Блогер Никита пожаловал в Лихоленд с намерением обесценивать духоподъемный почин и паясничать.
Лихоленд был построен с назидательной целью, в послушание и поучение. Его соорудили для мальчишек и девчонок, а также их родителей, предпослав ему огромный щит с указанием возрастного ограничения: Ноль Плюс. Воссоздавать лагеря перестало быть модным после того, как производство их компонентов поставили на поток. Эти аттракционы наглядно показывали, Как Было, Когда и Как Бывает, Если. Игрушечные Аушвицы постепенно вытеснили старорежимные детские площадки, и созидательный зуд потребовал большего. Поэтому реконструкторы воспроизвели в Лихоленде собственно Ад, дабы продемонстрировать, как Может Быть, Если Нет. Для показа приятной альтернативы — как Может Быть, Если Да — в отдалении возвели внушительный храм, где можно было не только огородиться от ужасов экспозиции, но и предотвратить оные в личной жизни.
Блогер Никита стоял у шахты, которая вела в интерактивный Теремок – Преисподнюю. Он кривлялся и вещал на палку с прицепленным телефоном:
— Привет, котаны, я только что приобрел билет – недешевый, кстати – в так называемую Геенну для детишек младшего возраста. Снаружи вид, конечно, устрашающий. Смахивает на ракетную шахту. Того и гляди, лепестки разойдутся и вжуххх! Общий пиздец. Короче, я пошел! Помашите мне лапками!

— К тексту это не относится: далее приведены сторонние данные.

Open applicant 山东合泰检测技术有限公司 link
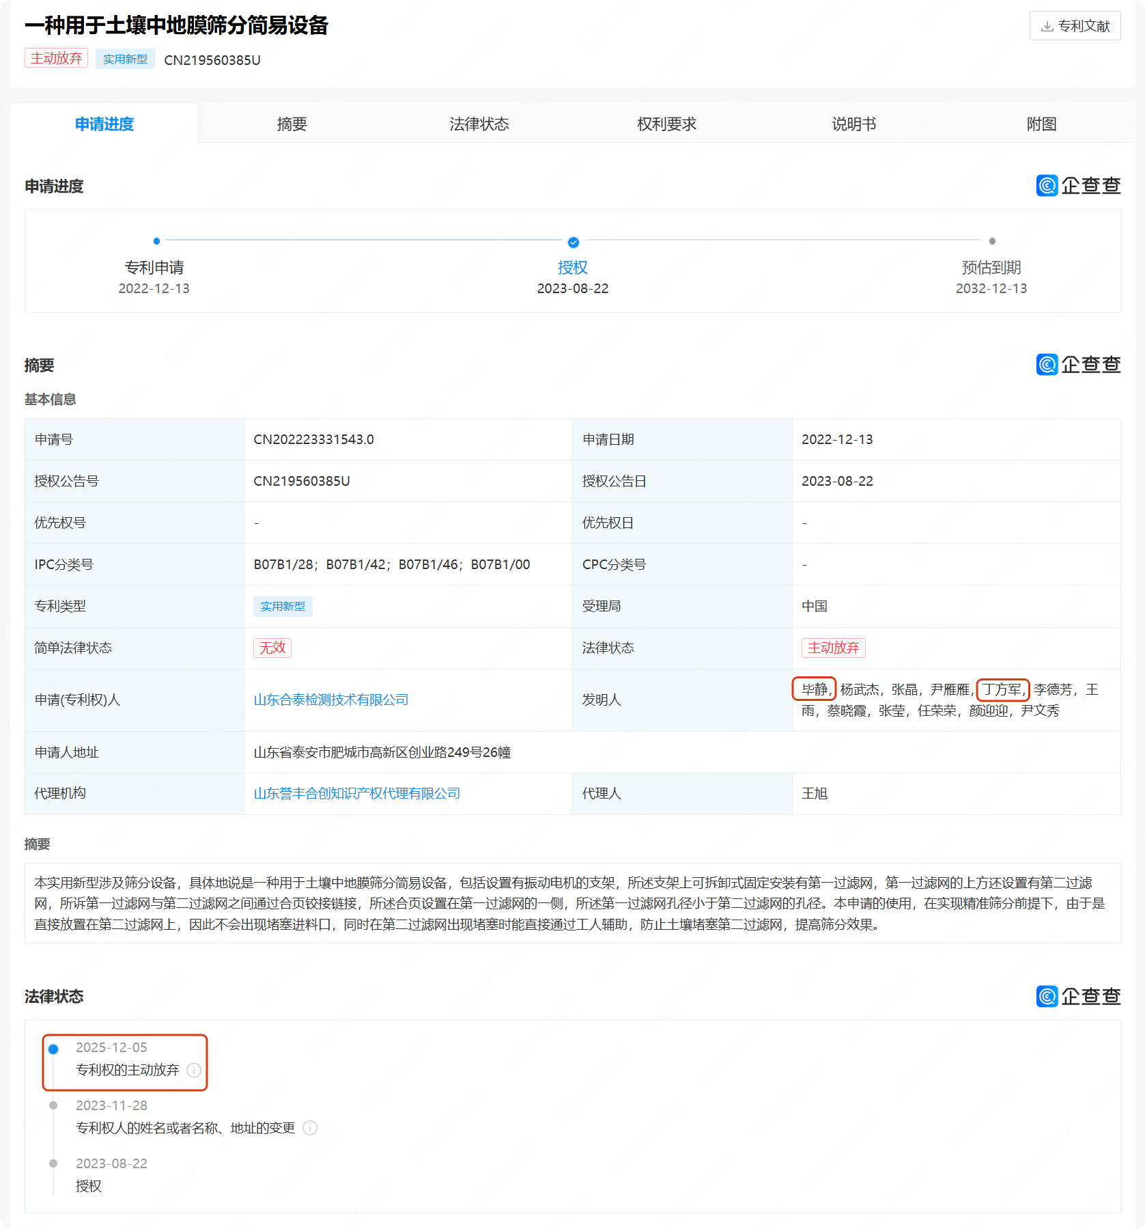The height and width of the screenshot is (1229, 1145). [331, 700]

Подземный Теремок представлял собой опрокинутый конус, уходивший под землю на девять уровней по кругам хрестоматийного Ада. Обитателей пришлось добавить, в хрестоматийном Теремке их насчиталось недостаточно. Теремок доукомплектовали Лосем, Ежом и Гадюкой.
Никита уселся в тележку, разрисованную языками пламени, пристегнулся и с грохотом покатил. В Круге Первом взору его предстала Мышка-Норушка, которой пришлось легче других: ее всего-навсего не окрестили. Мышка пребывала в интерактивной тоске. С завязанным горлом сидела она у окна Лимба и скорбно таращилась на веселых крещеных деток, что лепили снеговиков и катались на санках.
Участь горшая выпала Лягушке-Квакушке на уровне под номером два. С чваканьем сочным швыряло ее на камни – томимую неутолимой похотью, в наказание за тягу к межвидовому скрещиванию. Невидимый диктор объяснил, что лягушку плющит за дружбу с нехорошими мальчиками, которые слушают ритмичную музыку.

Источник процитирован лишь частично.